***** Selected excerpt

Since I’m running Linux 6.9.5 and the new Tumbleweed releases that fail to boot use Linux 6.10.x, I attempted to rule out kernel malfunctions by enabling multiversion for the kernel in /etc/zypp/zypp.conf and I managed to keep the 6.9.5 kernel together while using the updated packages from the rest of the system. It still didn’t boot.
I tried to use the new system but edit the GRUB boot entry with various things, including appending to the kernel command line systemd.unit=emergency.target. That did not boot either.
I also tried to get a shell by specifying init=/usr/bin/bash in the kernel command line but that appeared to have no effect.
I thought perhaps the decryption using the keyfile had an issue, so I changed the crypttab to always prompt me for a password. That worked with the old Tumbleweed release but not any new release.
I looked into whether there’s a way to do zypper ref but refresh into an older version so that I can attempt to upgrade to some newer version and do some bisecting. I didn’t find any way to update to a Tumbleweed snapshot that’s not the latest.
Since I suspect initrd to be the problem, I did sudo lsinitrd /.snapshots/137/snapshot/boot/initrd (where 137 is a snapshot that didn’t boot) and looked at the output; I compared it with the old initrd for the 6.9.5 kernel and didn’t find anything suspicious.

I’m out of ideas on how to troubleshoot this further. Please help.

heitormoreira · September 8, 2024, 4:49am

I’m not following Tumbleweed, but you can check the /etc/fstab and the UUID of the device above before and after the upgrade.

arvidjaar · September 8, 2024, 5:54am

This implies that it is stuck in initrd. Does adding rdinit=/usr/bin/bash change anything?

So, upload both outputs to https://paste.opensuse.org/ for others to peruse.

marel · September 8, 2024, 6:25am

If that is right, it is mounting the LUKS partition of the /des/sda disk.

Can you create a USB boot disk with a recent Tumbleweed build, boot with that and see if you can mount that LUKS partition?

**********
***** Data listing

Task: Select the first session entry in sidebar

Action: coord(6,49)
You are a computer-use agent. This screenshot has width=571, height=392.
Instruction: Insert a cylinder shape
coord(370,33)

**********

* _What this exercise asks_:
a: List every username that posts a reply in the Tumbleweed boot thread.
b: Please extract the passage of the Tumbleweed boot thread between "I’m not following" and "others to peruse.", inclusive.

* _Solutions_:
a:
heitormoreira
arvidjaar
marel

b:
I’m not following Tumbleweed, but you can check the /etc/fstab and the UUID of the device above before and after the upgrade.

arvidjaar · September 8, 2024, 5:54am

This implies that it is stuck in initrd. Does adding rdinit=/usr/bin/bash change anything?

So, upload both outputs to https://paste.opensuse.org/ for others to peruse.